Blogger Doug said...

I think it's problematic to suggest that baptism in the Church *merely* corresponds to circumcision in the old covenant. Properly speaking, there were no Sacraments in the old covenant, since there had not yet been an Incarnation. Circumcision is a sign and a symbol of belonging to Israel. Baptism is certainly a sign and symbol of belonging in the Church, but it is also much more than that: it is a washing away of sin and a reconfiguring of personhood so that one is no longer bound to a life of alienation from God, but is brought into a union with God through Christ's death and resurrection. This doesn't mean once-baptized-forever-saved, but it does mean that there is an ontological change in exactly WHAT we are after baptism. Before baptism, we are children of Adam, born into alienation from God, born into an inheritance of corruption, death and sin. After baptism, we are children of God, we are Christians, which means "little Christs" because we are united by grace through the sacrament to the death and resurrection of Christ, even to His Person.

This is all grace, of course. At no point in one's life is one ever properly mature to claim this for one's self.
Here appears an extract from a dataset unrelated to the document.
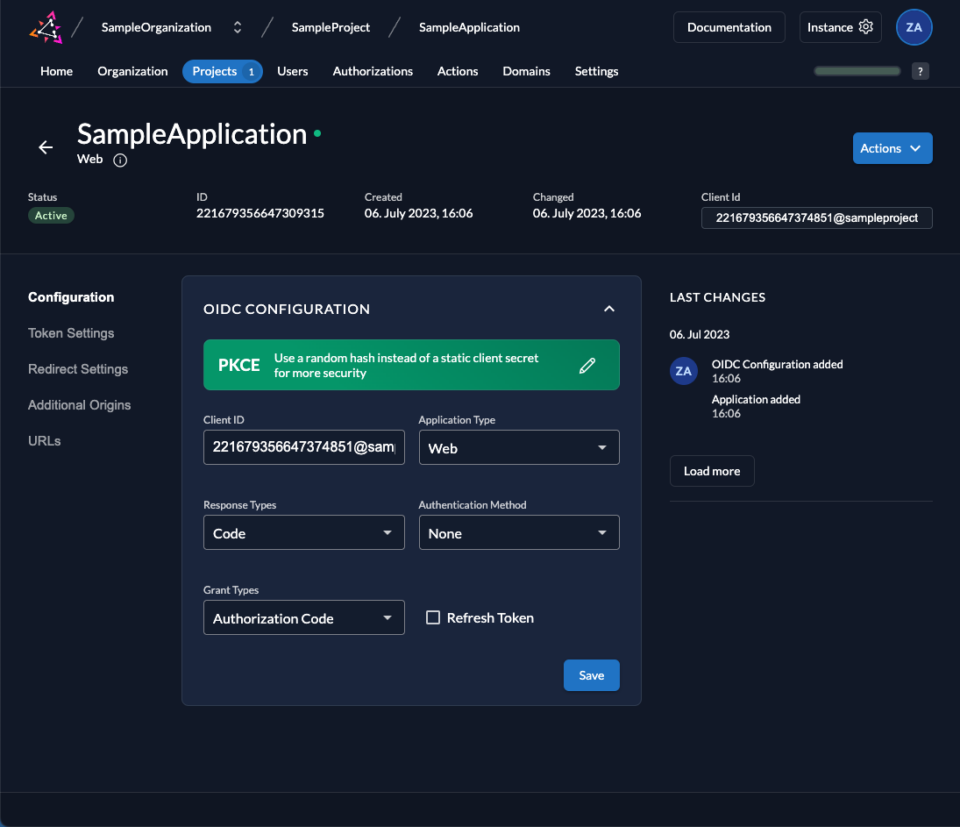960x827 pixels.
Task: Click the ZA avatar in the header
Action: click(x=913, y=27)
In my opinion, that's why a refusal of infant baptism misses the mark.

1:06 PM  
Blogger Sean MacNair said...

I didn't intend to suggest that baptism *merely* corresponds to circumcision; I was just tossing out some pithy one-liners. But there is a connection- as circumcision was the initiation to the old covenant, baptism is the initiation to the new; but as you so eloquently put it, it is that and so much more as well. The Eucharist has roots in the Passover but goes beyond it, far beyond.
And since infants were circumcised, I see no reason why infants can't be baptized. You are right; it's all God's grace.